Simian-Human immunodeficiency viruses expressing chimeric subtype B/C Vpu proteins demonstrate the importance of the amino terminal and transmembrane domains in the rate of CD4⁺ T cell loss in macaques

Previously, we reported that simian-human immunodeficiency viruses expressing either the lab adapted subtype B (SHIV_KU-1bMC33) or subtype C (SHIV_SCVpu) Vpu proteins of human immunodeficiency virus type 1 (HIV-1) had different rates of CD4⁺ T cell loss following inoculation into macaques. In this study, we have generated SHIVs that express either the subtype B or subtype C N-terminal (NTD) and transmembrane (TMD) domains and the opposing cytoplasmic domain (SHIV_VpuBC, SHIV_VpuCB). In culture systems, SHIV_VpuBC replicated faster than SHIV_VpuCB while both proteins exhibited similar ability to down-modulate CD4 surface expression.
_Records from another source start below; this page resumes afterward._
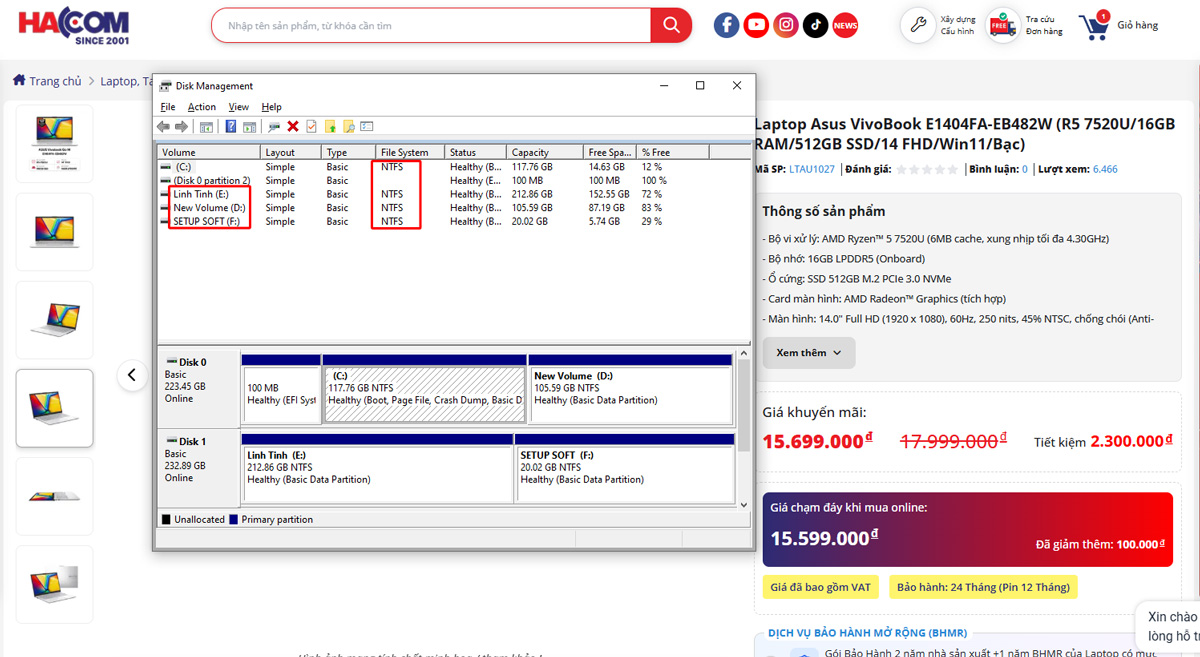Click the back arrow in Disk Management toolbar
Screen dimensions: 1200x657
163,127
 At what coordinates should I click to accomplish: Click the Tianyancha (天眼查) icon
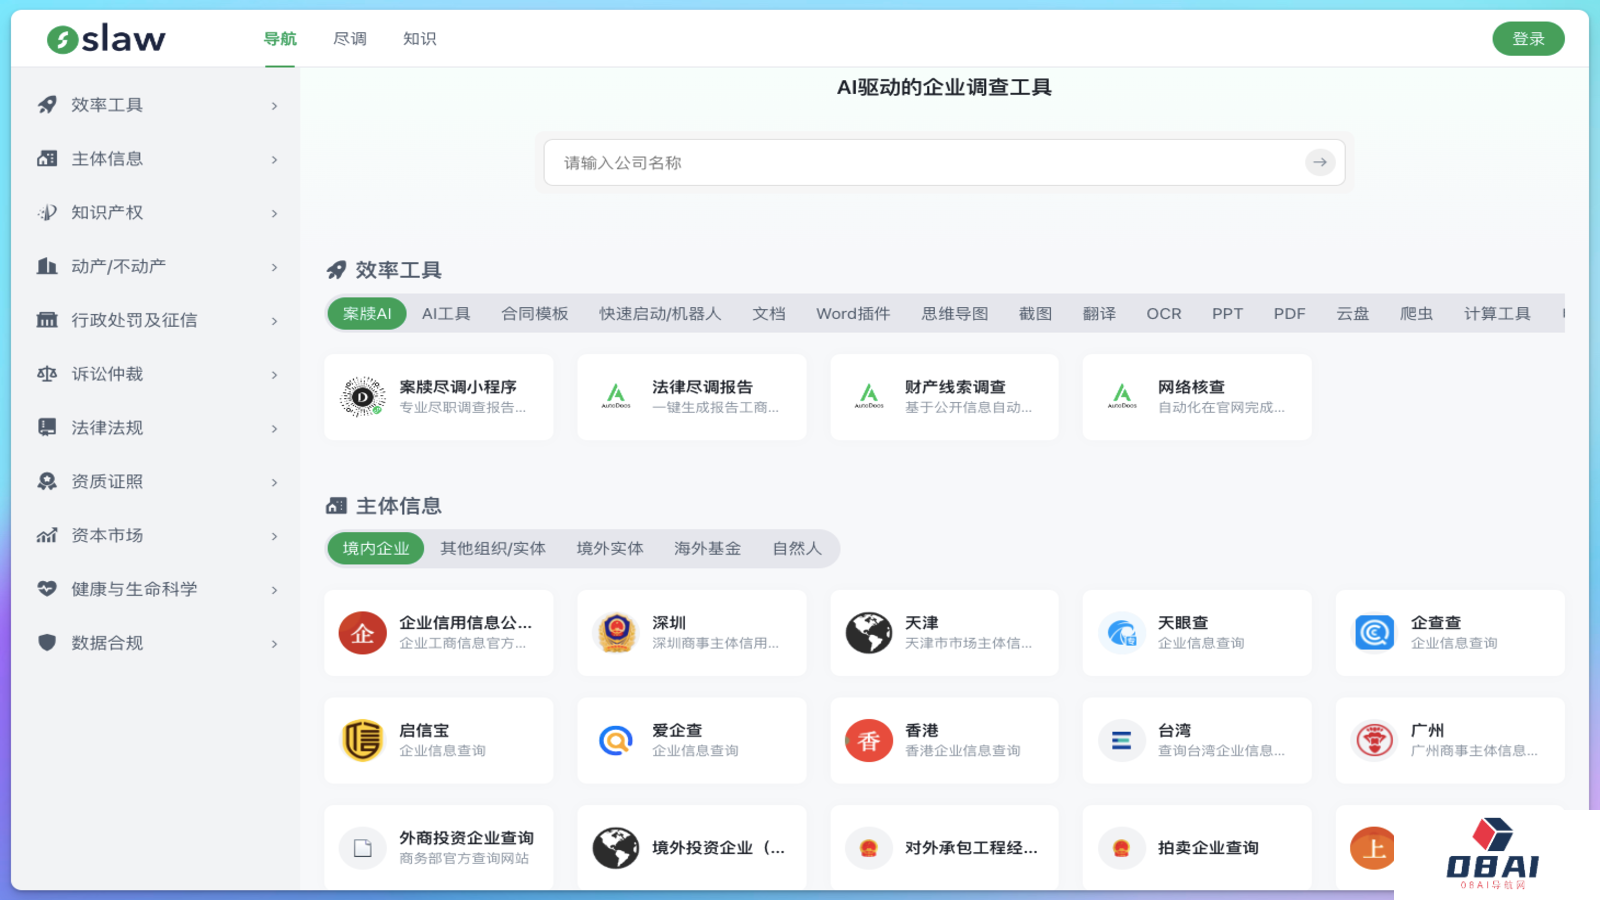1121,633
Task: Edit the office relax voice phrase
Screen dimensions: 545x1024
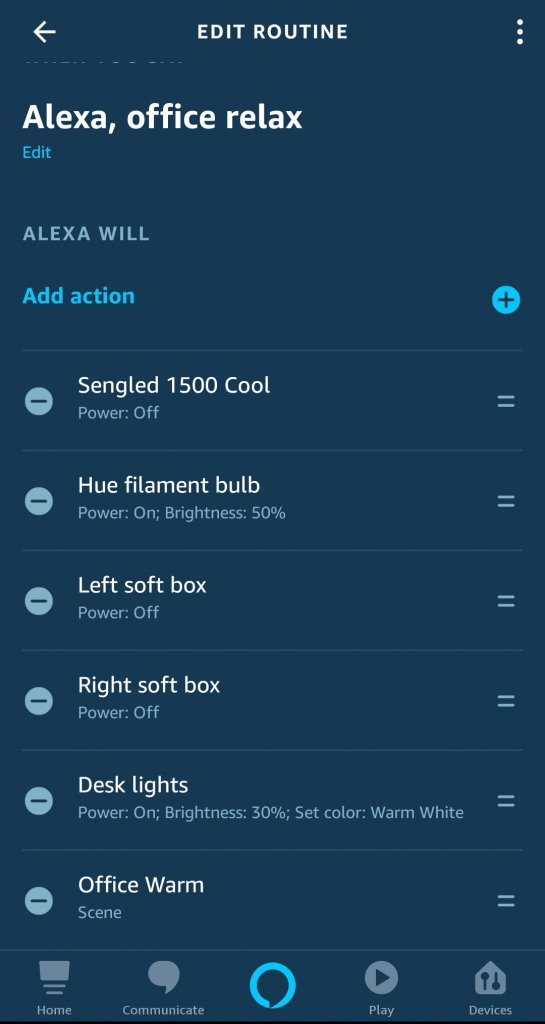Action: (37, 152)
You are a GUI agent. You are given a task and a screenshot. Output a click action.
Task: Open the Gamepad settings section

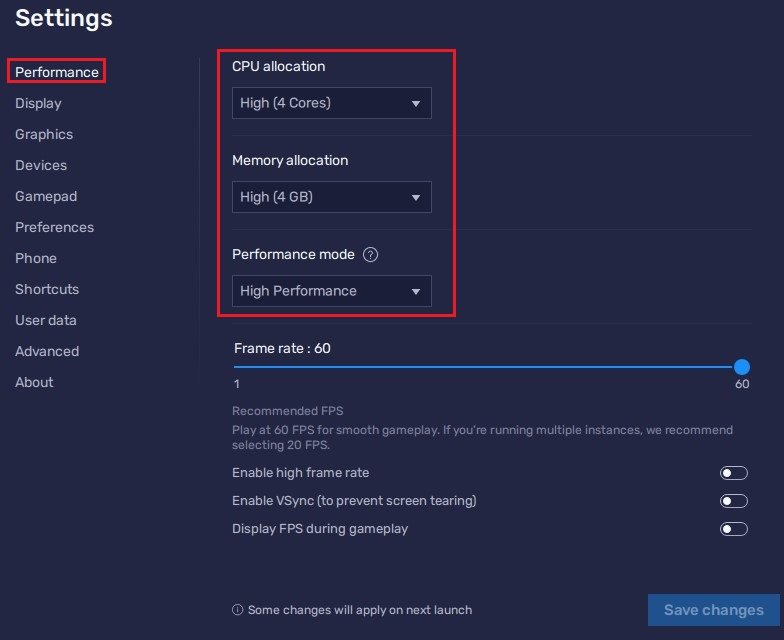pyautogui.click(x=46, y=196)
Following inoculation into macaques, SHIV_VpuBC resulted in rapid CD4⁺ T cell loss similar to the parental SHIV_KU-1bMC33, while the rate of CD4⁺ T cell loss in those inoculated with SHIV_VpuCB was intermediate of SHIV_SCVpu and SHIV_KU-1bMC33. These results emphasize the importance of the Vpu NTD/TMD region in the rate of CD4⁺ T cell loss in the pathogenic X4 SHIV/macaque model.